Spiritually mature leaders are centered in the good, the true, and the beautiful. They have a vision of the ideal that is informed from the center. They have a calmness and a certainty about them. They are aware of the struggles and challenges around them, but they seem oddly unaffected by them. They stay focused on a distant goal that calls them to work diligently, but always in a balanced way. They are on a mission which some can intimate, but cannot see with such clarity. These spiritually mature leaders also threaten those with more ego. Some of those who have not yet died sufficiently to themselves, are anxious around spiritually mature leaders. Others are intrigued.

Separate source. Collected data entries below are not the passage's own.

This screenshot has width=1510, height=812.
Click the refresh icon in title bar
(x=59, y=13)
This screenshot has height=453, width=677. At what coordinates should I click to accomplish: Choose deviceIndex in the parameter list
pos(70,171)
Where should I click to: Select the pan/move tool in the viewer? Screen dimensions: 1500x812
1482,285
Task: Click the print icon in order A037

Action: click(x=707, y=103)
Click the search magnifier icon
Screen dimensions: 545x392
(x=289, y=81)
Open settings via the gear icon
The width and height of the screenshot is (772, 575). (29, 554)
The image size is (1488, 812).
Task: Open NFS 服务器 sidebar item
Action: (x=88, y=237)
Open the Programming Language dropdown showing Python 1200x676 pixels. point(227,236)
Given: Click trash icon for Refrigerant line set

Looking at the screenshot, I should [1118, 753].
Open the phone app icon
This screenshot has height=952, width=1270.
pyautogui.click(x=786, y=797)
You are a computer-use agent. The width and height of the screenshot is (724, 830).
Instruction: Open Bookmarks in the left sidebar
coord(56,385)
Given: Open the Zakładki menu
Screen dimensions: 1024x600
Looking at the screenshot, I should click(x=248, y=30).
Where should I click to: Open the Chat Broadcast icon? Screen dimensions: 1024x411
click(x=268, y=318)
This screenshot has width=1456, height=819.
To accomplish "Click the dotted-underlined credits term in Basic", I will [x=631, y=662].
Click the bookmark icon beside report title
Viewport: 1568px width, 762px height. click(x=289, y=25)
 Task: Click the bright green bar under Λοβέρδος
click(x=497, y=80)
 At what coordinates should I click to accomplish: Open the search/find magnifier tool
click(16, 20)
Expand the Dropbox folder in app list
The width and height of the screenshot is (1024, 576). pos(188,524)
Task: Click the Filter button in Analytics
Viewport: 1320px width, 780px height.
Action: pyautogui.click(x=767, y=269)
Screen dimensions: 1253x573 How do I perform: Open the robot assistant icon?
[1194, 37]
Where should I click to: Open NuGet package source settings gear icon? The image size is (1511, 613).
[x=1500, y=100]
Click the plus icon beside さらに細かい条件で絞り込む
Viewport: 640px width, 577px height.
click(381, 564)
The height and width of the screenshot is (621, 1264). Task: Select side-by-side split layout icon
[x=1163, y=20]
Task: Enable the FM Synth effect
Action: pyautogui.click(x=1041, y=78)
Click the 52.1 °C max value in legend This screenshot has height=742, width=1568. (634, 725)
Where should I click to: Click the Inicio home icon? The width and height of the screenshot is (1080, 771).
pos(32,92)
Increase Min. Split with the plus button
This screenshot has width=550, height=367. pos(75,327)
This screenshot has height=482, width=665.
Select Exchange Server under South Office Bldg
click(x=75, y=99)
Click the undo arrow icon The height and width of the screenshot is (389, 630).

Departure. Struggle. Return at a deeper level. It is the path of spiritual growth shared by all mature leaders.

Monday, March 9, 2009

What is a “Big Ego”?

Posted by Dr. Andy Atwood

In Greek Mythology, there is a story about Narcissus. You may recall him as the guy who fell in love with himself. The story has another character that is most often forgotten. Echo is his name. Narcissus and Echo are partners.

I’ve had many a Narcissistic husband in my office who is married to his wife, Echo. He says, “Am I smart?” and she says, “You are the smartest guy in town.” Then he says, “Am I good looking?” and she says, “The most handsome of all the men.” You get the idea. He asserts some inflated idea about himself, and she, Echo, affirms the distortion as a fact.

General McArthur surrounded himself with Echos. So did Richard Nixon. I vividly recall Nixon firing Elliot Richardson as his Attorney General when Richardson wouldn’t fire Special Prosecutor Archibald Cox at the President’s request. Richardson refused to be Echo.

I've seen business leaders who had a Big Ego, and wanted Echos around them. It doesn't work. Barack Obama, having read Doris Kearn's book, A Team of Rivals, has decided to surround himself with people who will challenge his thinking. That decision comes from a functional ego, or so it would seem.

Friday, February 20, 2009

What is Ego Strength, and Why is it Important?

Posted by Dr. Andy Atwood

When I have someone complete the 16pf Personality Inventory for pre-employment or career advancement purposes, I always look at “Factor C” first. It measures “Ego Strength.”

We can talk about the ego as being somewhere on a slide-bar between “functional” on one end, and “neurotic” on the other end. A “functional” ego thinks clearly, makes sound judgments based upon appropriate feelings, and relates well with other people. A “neurotic” ego doesn’t think clearly, gets wrapped up in the dramatic emotional issues, and makes a mess of relationships with other people.

One of the reasons we make our Presidential candidates run an 18-month long gauntlet is to find out how much Ego Strength they have. We want a lot of Ego Strength in those who are our leaders, whether in the White House, or our house. We want someone in charge who has ideals, can candidly face reality, can help us all to close the gap between what is real and what is the ideal, and can do it all with very little drama.

When one is engaged in personal growth, the goal is to free the neurotic ego from its false beliefs and counterfeit attachments. False beliefs are limiting because they lead to inappropriate feelings. Counterfeit attachments are false Gods. They don’t really save us. When doing the work of personal growth, we challenge our false beliefs, and we break free from counterfeit attachments. Through such work, we find a philosophy (a love of wisdom) that is as centered in the good, the true, and the beautiful, as it is grounded in a living faith in the God of the Ages, the Ground of Being, the Stillness Within, the Source and Essence of all that is.

Lots of Ego Strength is necessary for Great Leadership.